WORK ITEM: Copy out the full listing below as it stands, with its pictures left behind.

○ ○ ○ ○ ○

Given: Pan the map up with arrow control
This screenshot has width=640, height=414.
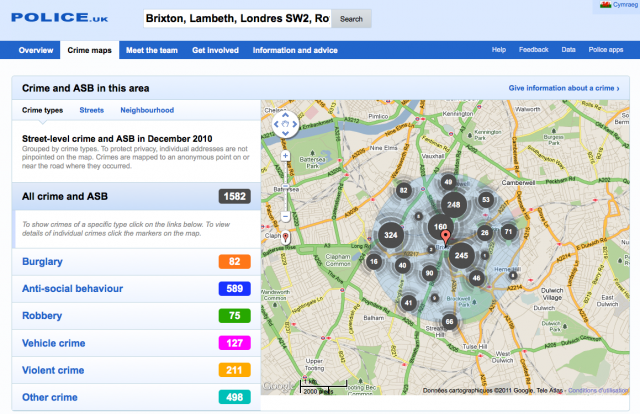Looking at the screenshot, I should tap(285, 116).
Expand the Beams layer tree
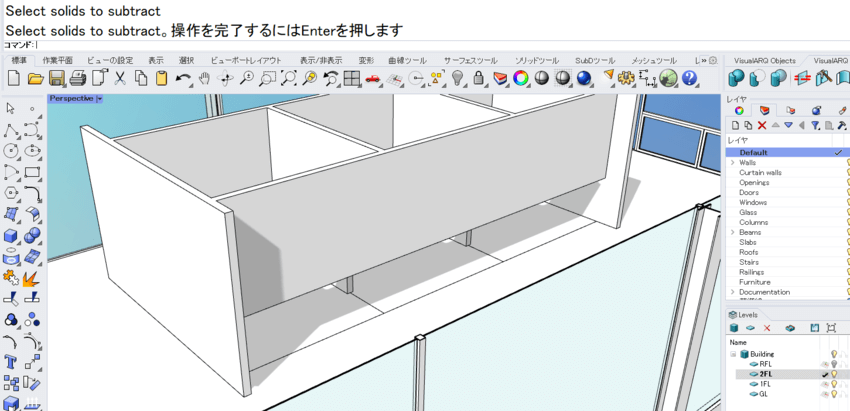850x411 pixels. [x=732, y=232]
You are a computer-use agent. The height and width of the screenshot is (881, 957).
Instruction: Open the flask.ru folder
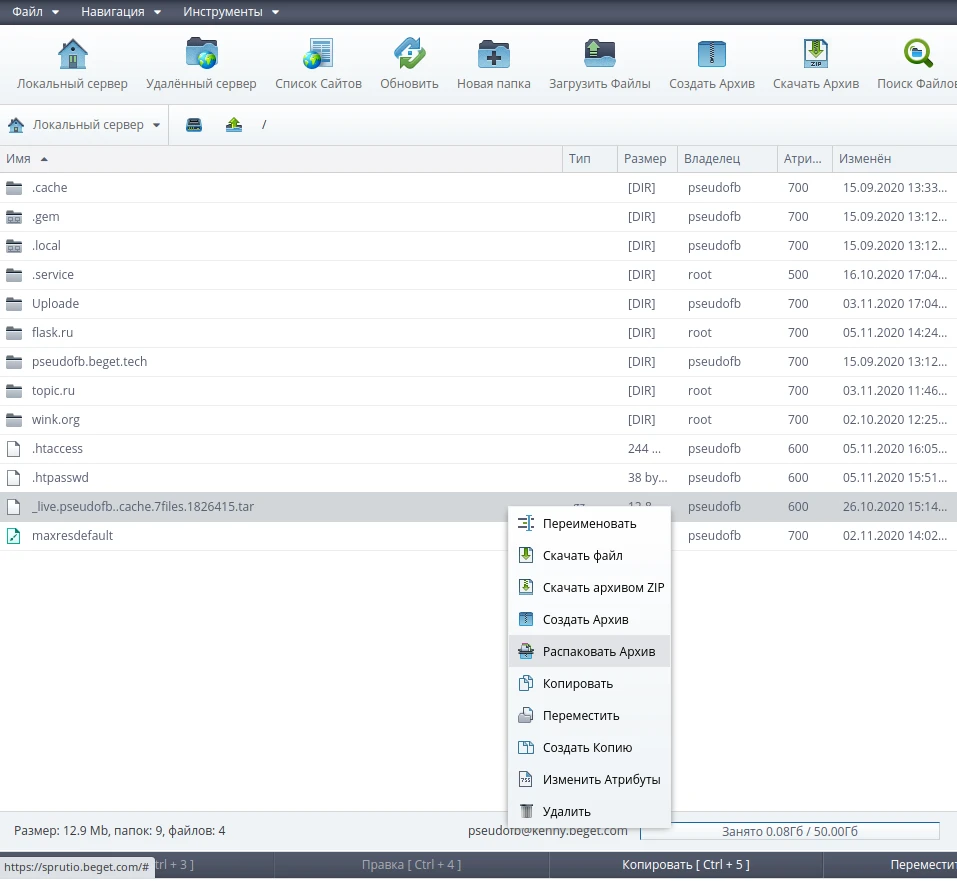click(52, 333)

○ ○ ○ ○ ○

OUTPUT BELOW:
Given: Pan the map up with arrow control
This screenshot has width=640, height=414.
Looking at the screenshot, I should tap(285, 116).
Expand the Beams layer tree
850x411 pixels. [x=732, y=232]
You are a computer-use agent. The height and width of the screenshot is (881, 957).
Instruction: Open the flask.ru folder
click(52, 333)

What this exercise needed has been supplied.